I still haven’t given up on the apostrophe stuff, and I though it might be better to make this specific problem a separate topic.
(Note that this no longer has anything to do with curly quotes. From here on we will assume that all quotes are in fact straight, no matter how they look.)
I’ve added a rule that makes ASK WHAT’S WORTH SEEING kind of work:
A first after reading a command rule (this is the really standardize apostrophes rule):
if the player's command includes "what's":
replace the matched text with "what is";
We could ask what is worth seeing in the New Church.
>ask what’s worth seeing
“So tell me, what should I be looking for in the New Church?” we ask.
“Other than God?” he asks dryly.
Hm — the volunteers aren’t very well trained, are they? I was expecting something about the points of architectural interest.
*** Run-time problem P39: Attempt to say a snippet value which is currently invalid: words 5 to 4.

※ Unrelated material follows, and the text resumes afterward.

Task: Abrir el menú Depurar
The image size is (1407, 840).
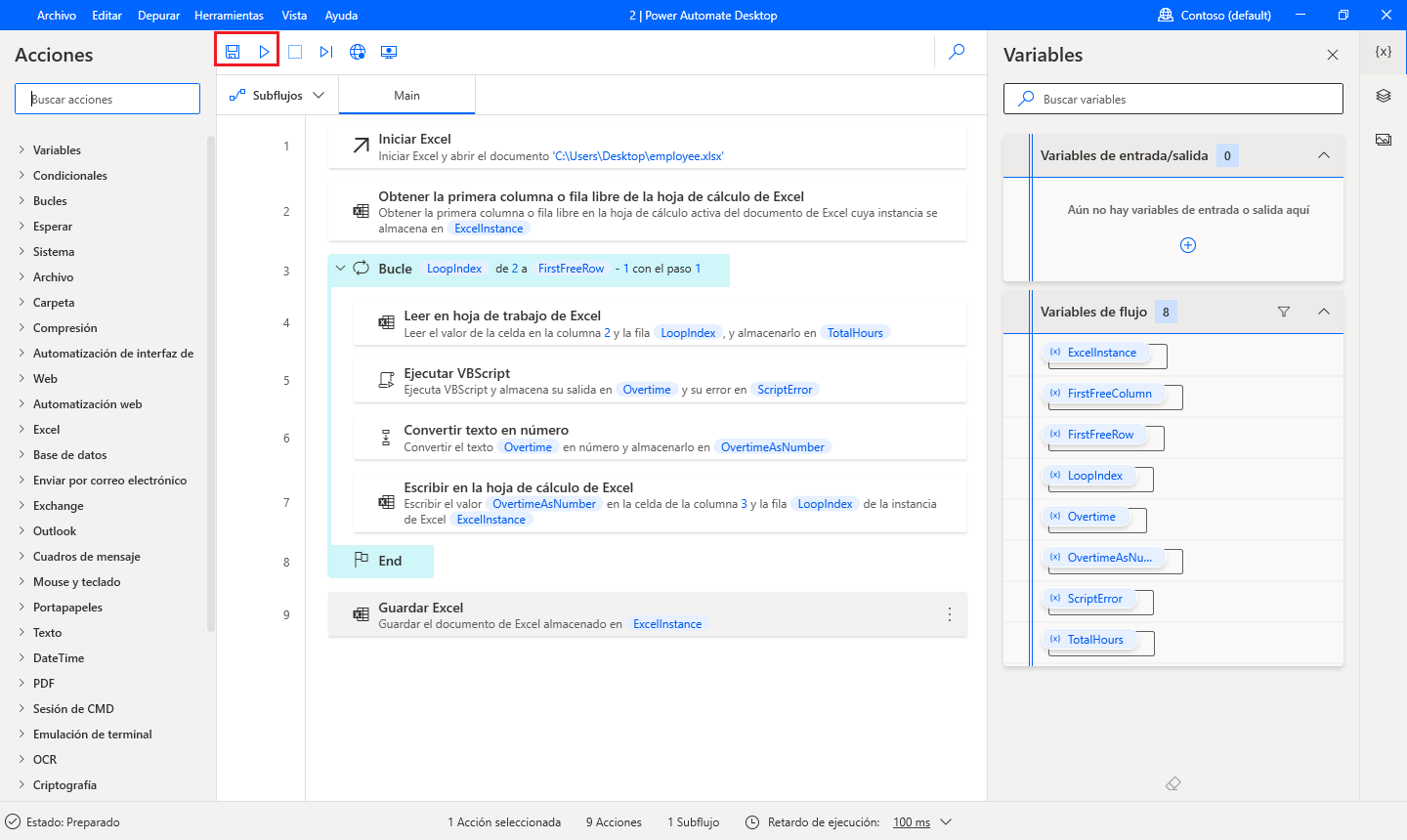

The run-time problem clearly has something to do with changing the number of words in the input (the single word WHAT’S is changed to the two word WHAT IS.) But it also has something to do with ASK: the problem won’t happen if you type WHAT’S WORTH SEEING without the ASK.
I really don’t know where the game is trying to actually print the player input, which I assume is what “Attempt to say a snippet value” means. I suspect it may have something to do with the Smarter Parser extension, which stores the input as “the reborn command”, and does string operations on it.
Also, the Subcommands extension does things with snippets which I don’t quite understand.
EDIT: If I include the word THE anywhere in the input, the run-time problem won’t happen. Perhaps this has something to do with it triggering the cut the the rule.